У Верещагина изнеможенные и раненые, окруженные и убитые. А в довершение всего «Апофеоз войны» — груда черепов в пустыне и на раме многозначительная надпись — словно гневная усмешка: «Посвящается всем великим завоевателям: прошедшим, настоящим и будущим».

Газета «Голос» заметила: «Вряд ли найдется юноша, который, увидев эти дышащие правдою сюжеты, будет… воображать войну чем-то вроде одних букетов славы, отличий и тому подобного…»

Юноша тревожной, печальной красоты ходил и ходил по выставке. В окнах синели мартовские сумерки, день угасал, а Гаршин все не мог расстаться с жизнью, открывшейся ему в четырехугольных рамах картин.

Картины Верещагина потрясали. Они властвовали над мыслями и чувствами. Они вызывали скорбь, горечь, гнев. Переворачивали привычные представления. Понятия «война», «патриотизм», «народ» воспринимались по-новому, требовали пересмотра.

Было больно и горько. Где-то далеко, в жаркой безводной пустыне, совершают подвиги и умирают обыкновенные русские мужики — народ. И вороны кружат над трупами. А где-то совсем рядом, в какой-нибудь Орловской или Курской губернии, прядет в мерцающем свете лучины солдатская жена или мать. Вспомнит о «своем», сбросит пальцем застрявшую в нежной морщинке слезу и вдруг затянет простую и страшную русскую песню — ту самую, которую вырезал художник на раме картины о забытом солдате:

Ты скажи моей молодой вдове,

Что женился я на другой жене,

Нас сосватала сабля острая,

Положила спать мать сыра земля…

Кипели слезы в библейских черных глазах.

Жизнь с картин остро и открыто смотрела в парадные залы.

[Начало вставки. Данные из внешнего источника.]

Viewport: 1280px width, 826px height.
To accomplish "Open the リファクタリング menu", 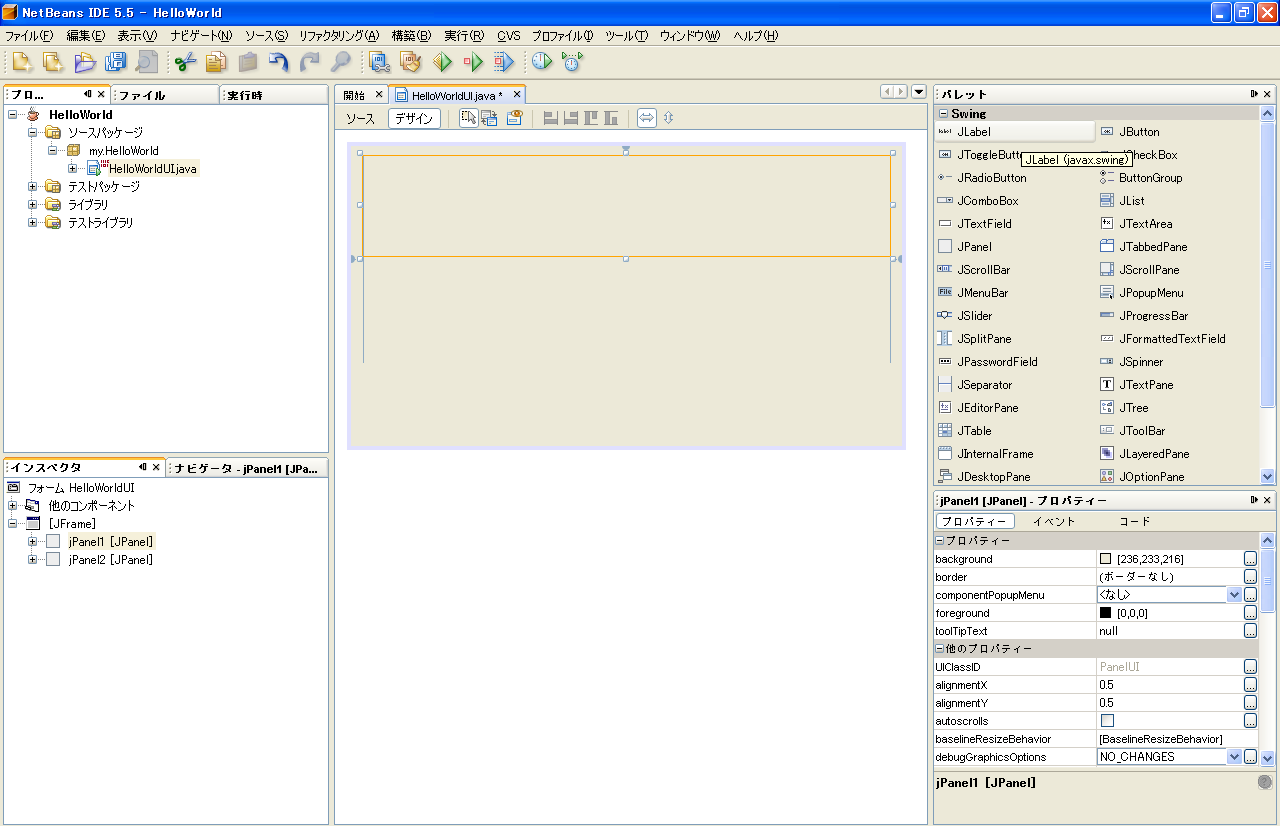I will [x=338, y=36].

Было стыдно. Хотелось кричать. Почему они там, эти простые герои — «солдатики», как их любят называть в прессе и в обществе? Кому нужны их страдания, их смерть и нужны ли? И какое право имеем мы быть здесь, когда где-то творится такое непоправимо страшное — война?

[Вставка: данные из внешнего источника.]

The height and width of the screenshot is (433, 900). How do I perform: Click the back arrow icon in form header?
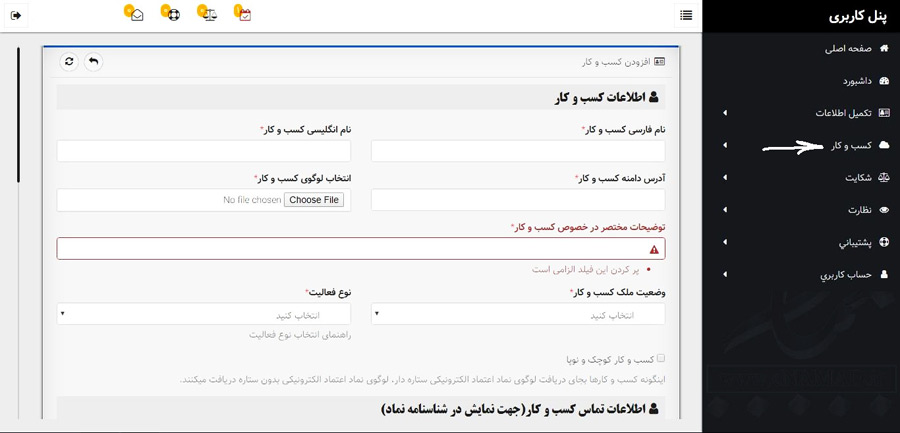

Благопристойные господа и нарядные дамы поеизгивали у картин, умиленно любовались тонко выписанными коврами, халатами, орнаментами.

Широким, легким шагом Гаршин устремился к выходу. Гладкий, как лед, паркет искрился под ногами. В висках бились лермонтовские строки:

Как часто, пестрою толпою окружен,

Когда передо мной, как будто бы сквозь сон,

При шуме музыки и пляски,

При диком шепоте затверженных речей,

Мелькают образы бездушные людей,

Приличьем стянутые маски…

Вокруг творчества Верещагина разгорелся жаркий бой.

«У нашего художника всего громче звучит нота негодования и протеста против варварства, бессердечия и холодного зверства, где бы и кем бы эти качества ни пускались в ход…» — гремели с газетных страниц стасовские слова.

«Верещагин — явление, высоко поднимающее дух русского человека», — восторженно писал Крамской.

Мусоргский сочинил музыкальную балладу «Забытый» и посвятил ее автору картины.

Царь Александр II, осмотрев полотна Верещагина, отказался их купить.

Намек был ясный. Художника начали травить.

Низкопоклонники и дельцы называли Верещагина изменником. Холуи и клеветники обвиняли в клевете на русскую армию. Иноземцы, состоящие на царской службе, упрекали в антипатриотизме. Цензура запретила воспроизводить в печати картину «Забытый», потребовала снять посвящение художнику с нот баллады Мусоргского. Первое издание — с посвящением — уничтожила полиция.

Взбешенный Верещагин сжег три замечательные картины туркестанского цикла — «Забытый», «У крепостной стены. Вошли!» и «Окружили, преследуют».

Это не был жест отчаяния. Это был протест. «Я дал плюху этим господам», — сказал художник Стасову.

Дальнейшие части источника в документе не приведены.